Object Language Embedding
Standard ML is often used to write programs that manipulate another
language, called the "object language", or OL.
For example, the syntax of the HOL logic in hol90 or the syntax of CCS for the
Concurrency Workbench. Typically, one defines the
abstract syntax of OL by a datatype
declaration. Then useful
functions over the datatype can be defined (such as finding the free
variables of a formula when OL is a logic). Soon afterwards, one
concludes that concrete syntax is easier for humans to read than
abstract syntax, and so writes a parser and prettyprinter for the OL.
In the situation just outlined, ML is called the metalanguage. (Edinburgh/INRIA/Cambridge ML, the precursor to Standard ML, was originally a programming metalanguage for a particular object language, the LCF logic, in the LCF proof assistant.) The purpose of a quotation/antiquotation mechanism is to allow one to embed expressions in the object language’s concrete syntax inside of ML programs, and to mix the object language expressions with ML expressions.
Quotation and Antiquotation
The quote/antiquote mechanism is enabled by setting
Compiler.Control.quotation : bool ref
to true. Then the backquote character ceases to be legal in symbolic identifiers, and takes on a special meaning.
A quotation is a special form of literal expression that represents the concrete syntax of an OL phrase. The backquote character is used to delimit quotations.
For a running example, suppose our OL is a simple propositional logic
with propositions represented as values of abstract type prop
.
We might wish to write propositional expressions such as A/\B/\C
.
The most common approximation to quotation is strings. This is not pleasant at times, especially when dealing with backslashes and newlines. Still, strings are bearable. Strings are not adequate, however, for the following idea.

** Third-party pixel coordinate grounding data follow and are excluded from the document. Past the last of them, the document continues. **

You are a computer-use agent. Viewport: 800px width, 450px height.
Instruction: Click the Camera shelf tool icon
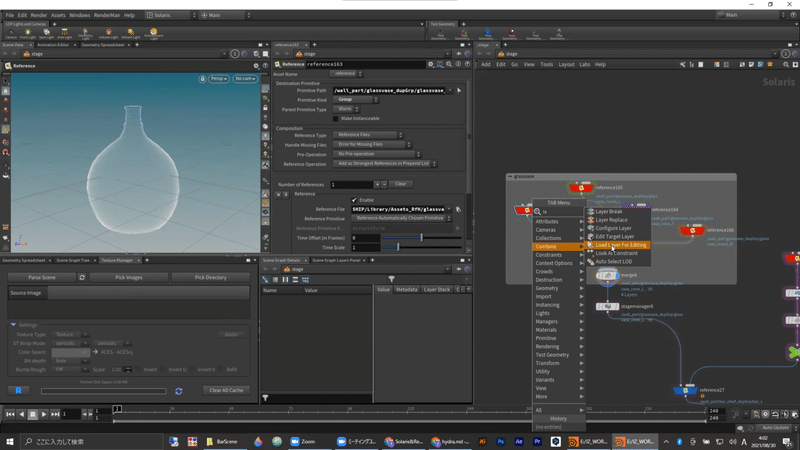10,33
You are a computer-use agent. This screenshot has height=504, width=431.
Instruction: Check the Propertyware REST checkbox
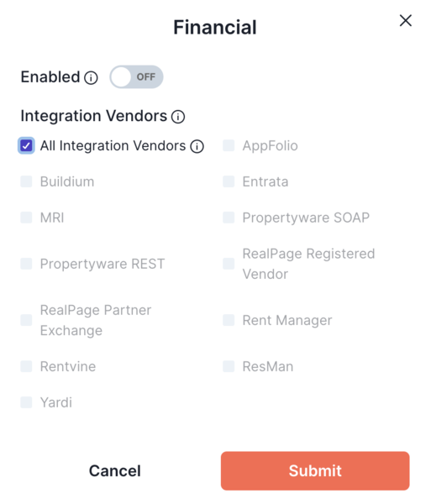pos(26,264)
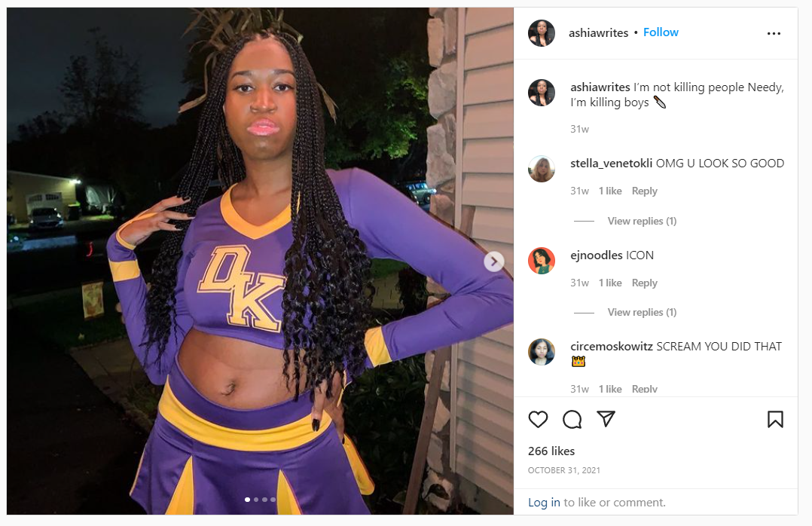Open ejnoodles' profile avatar
This screenshot has width=812, height=526.
point(541,261)
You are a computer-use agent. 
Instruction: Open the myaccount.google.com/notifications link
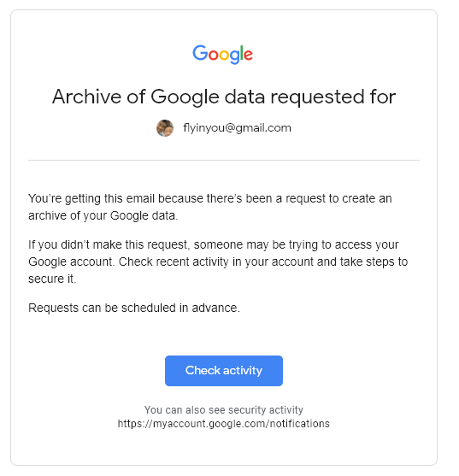pos(223,424)
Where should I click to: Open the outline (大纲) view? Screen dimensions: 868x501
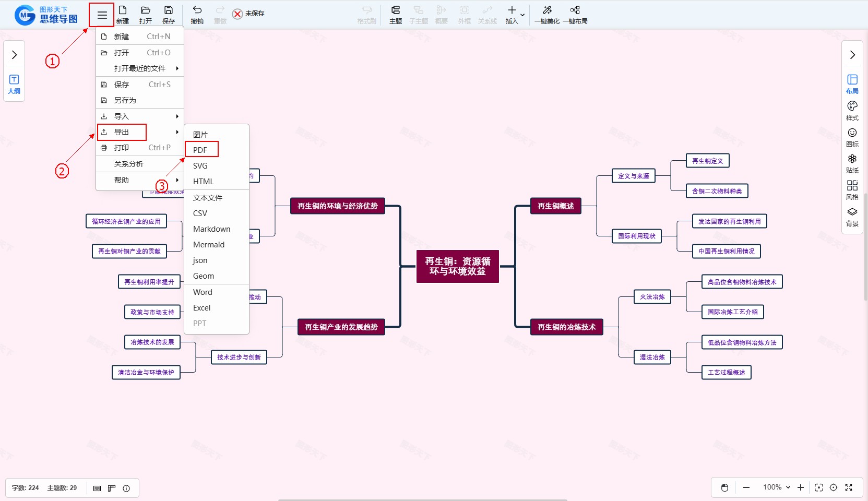pos(14,84)
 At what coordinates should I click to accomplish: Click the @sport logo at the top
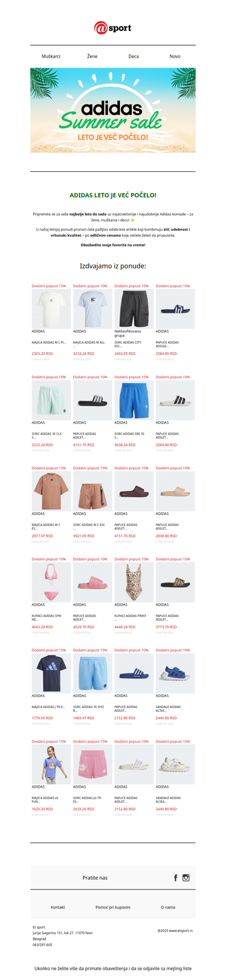click(113, 28)
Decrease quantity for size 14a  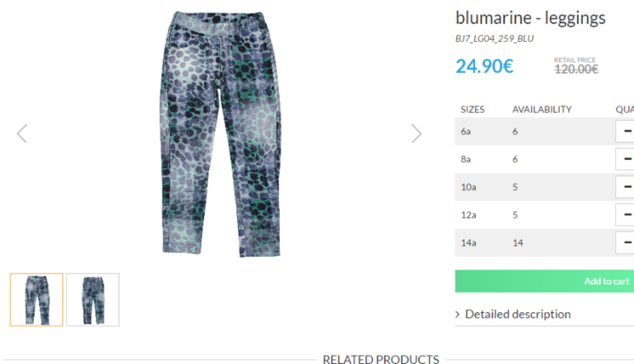(627, 243)
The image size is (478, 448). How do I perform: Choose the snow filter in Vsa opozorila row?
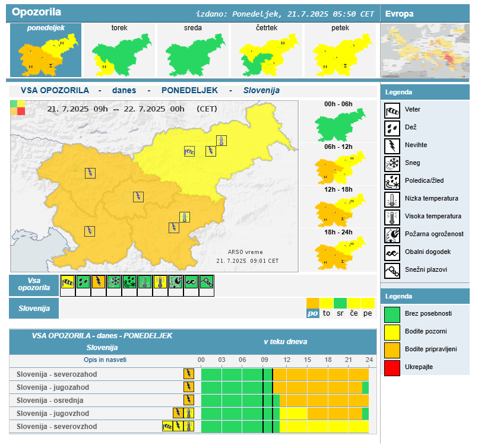click(x=114, y=282)
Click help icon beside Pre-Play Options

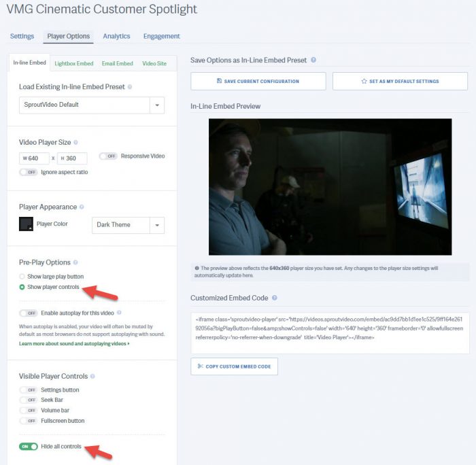pos(75,262)
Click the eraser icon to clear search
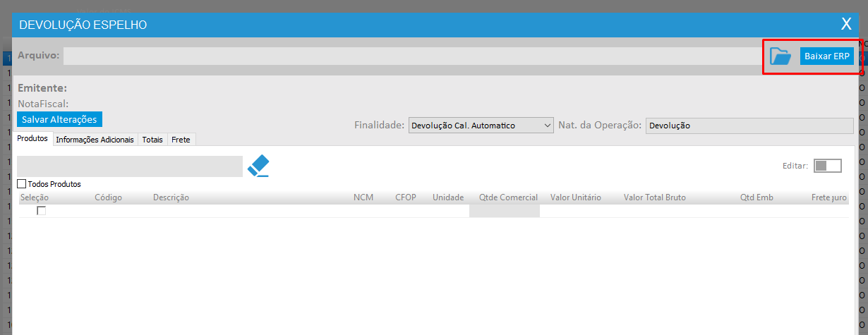The height and width of the screenshot is (335, 868). tap(258, 166)
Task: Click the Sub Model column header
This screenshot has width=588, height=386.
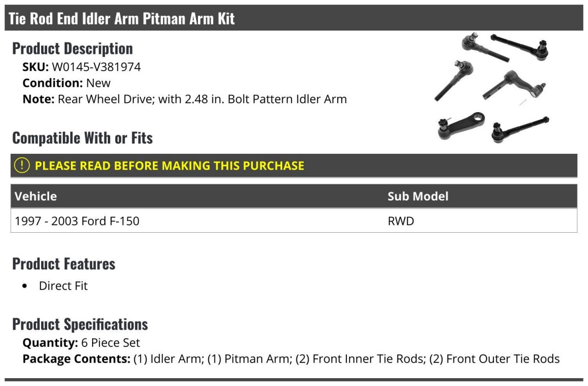Action: [418, 196]

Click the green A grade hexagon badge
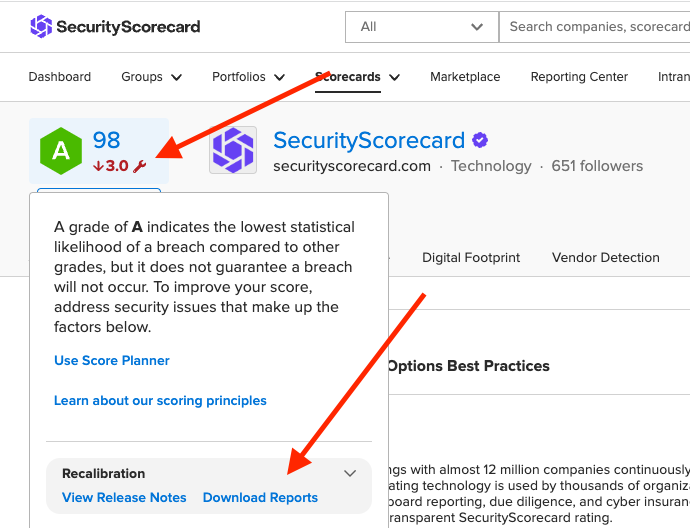(61, 151)
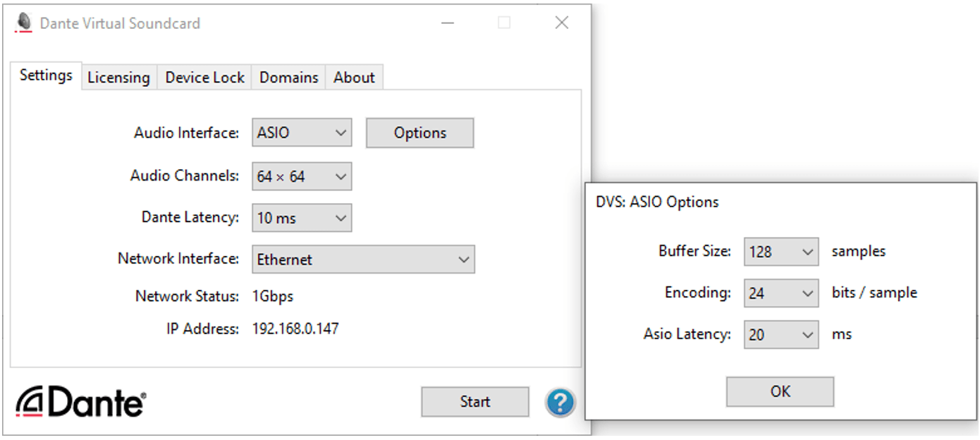Click the Dante logo at bottom left
Viewport: 980px width, 440px height.
pyautogui.click(x=80, y=403)
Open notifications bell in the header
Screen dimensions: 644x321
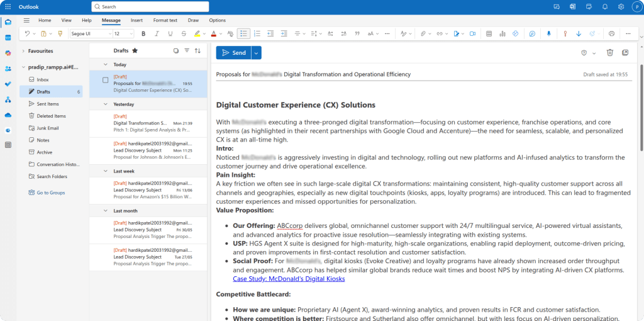point(605,6)
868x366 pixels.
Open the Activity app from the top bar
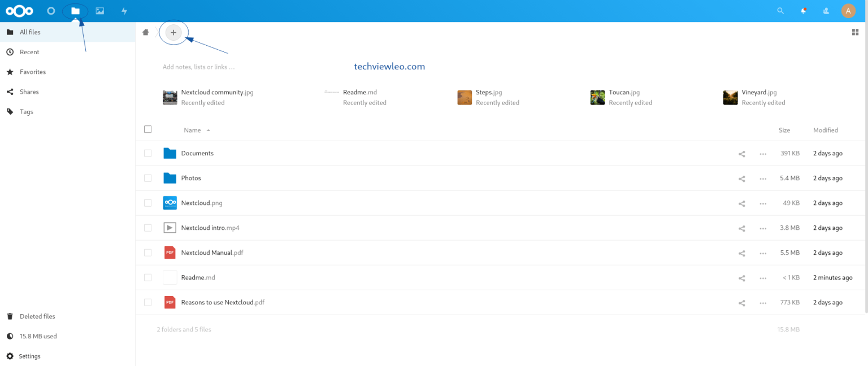[124, 11]
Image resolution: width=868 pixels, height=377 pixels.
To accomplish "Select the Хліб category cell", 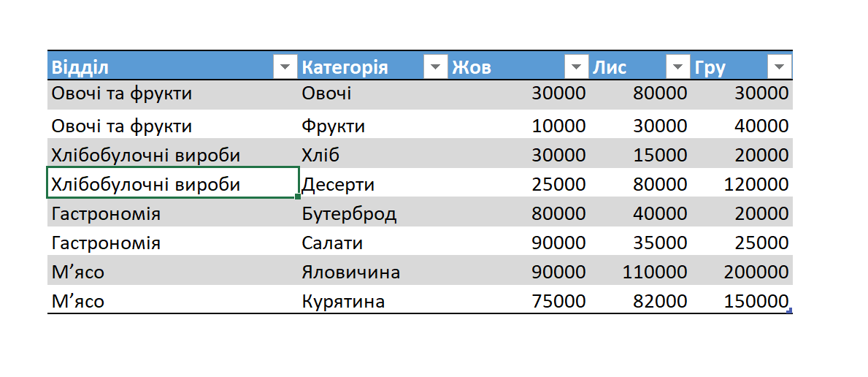I will pyautogui.click(x=320, y=156).
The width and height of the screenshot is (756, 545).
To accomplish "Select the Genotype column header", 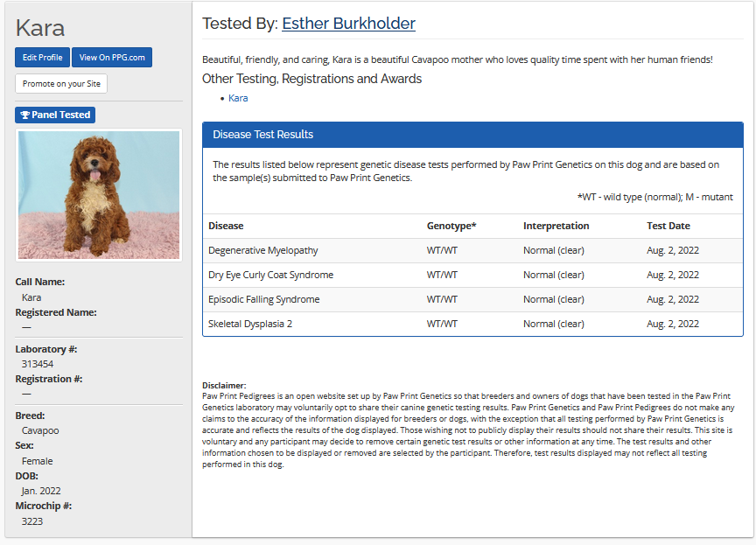I will pos(452,226).

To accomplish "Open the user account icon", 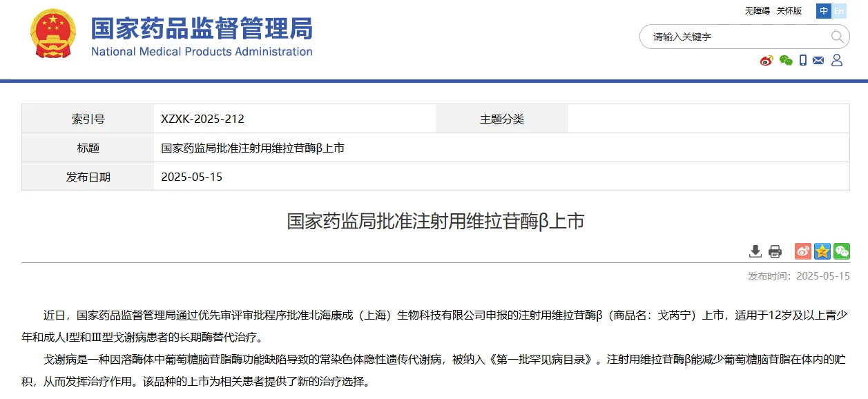I will (x=837, y=61).
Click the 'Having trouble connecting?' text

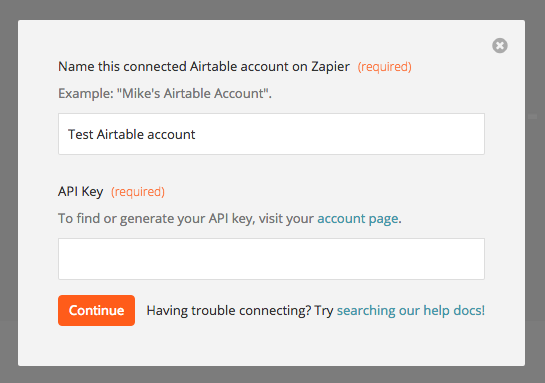pyautogui.click(x=228, y=310)
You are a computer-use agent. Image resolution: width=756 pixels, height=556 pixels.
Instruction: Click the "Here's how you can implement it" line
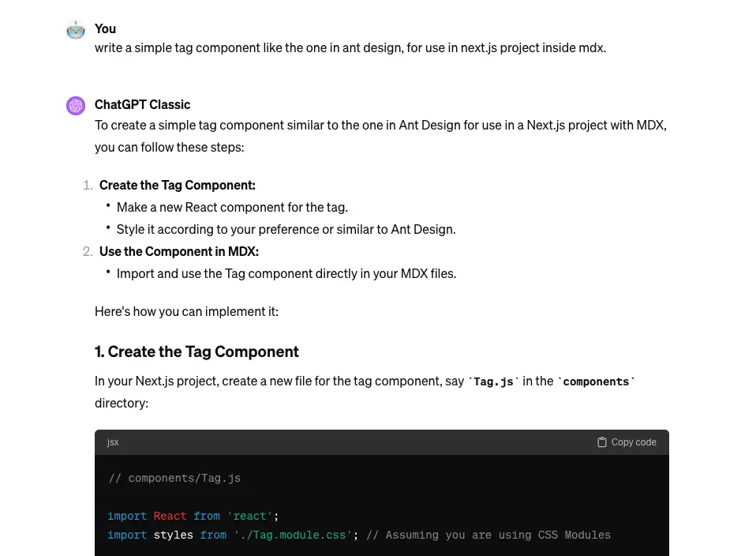coord(186,311)
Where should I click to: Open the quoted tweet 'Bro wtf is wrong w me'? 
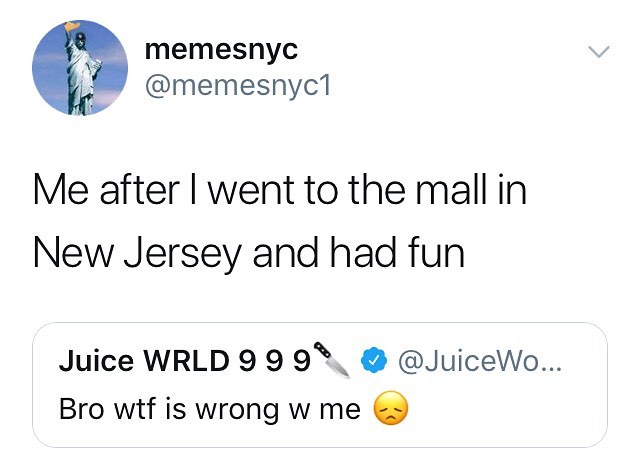(320, 385)
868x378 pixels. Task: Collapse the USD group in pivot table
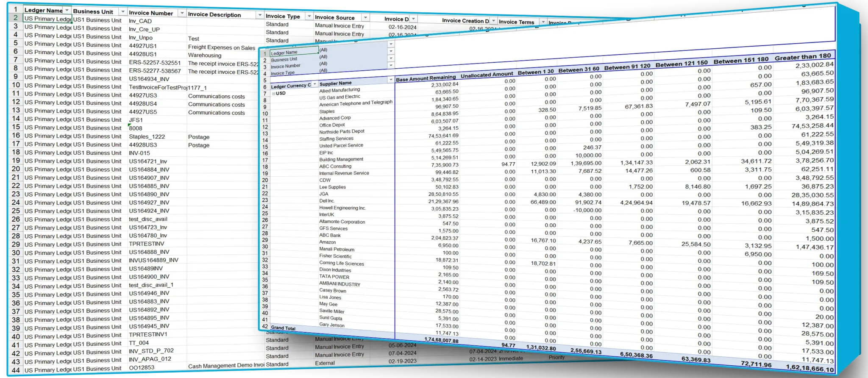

The ML-OL relationship invites a notion of antiquotation: the temporary abandonment of parsing so that an ML value can be spliced into the middle of a quotation. Operations like this have cropped up under various names in various places: antiquote is due to Milner; Quine had a version called quasi-quotation in his 1940 book; Carnap used a notation much like it. It also closely resembles the Lisp backquote facility.
Using backquote, we write
- val f = `A /\ B \/ C`; val f = [QUOTE "A /\ B \/ C"] : 'a SMLofNJ.frag list
The compiler interprets this as a list of fragments,
using the frag
data type from the SMLofNJ structure:
structure SMLofNJ = struct
...
datatype 'a frag = QUOTE of string | ANTIQUOTE of 'a
end
More commonly, we invoke an OL parser to parse, enforce precedence, etc. By naming the parser something concise, such as “%”, we can use the syntax
- val % = my_proposition_parser;
val % : prop frag -> prop
- val p = % `A /\ B \/ C`;
val p = -: prop
An antiquote is written as a caret ^
character
followed by either an SML identifier or a parenthesized SML expression.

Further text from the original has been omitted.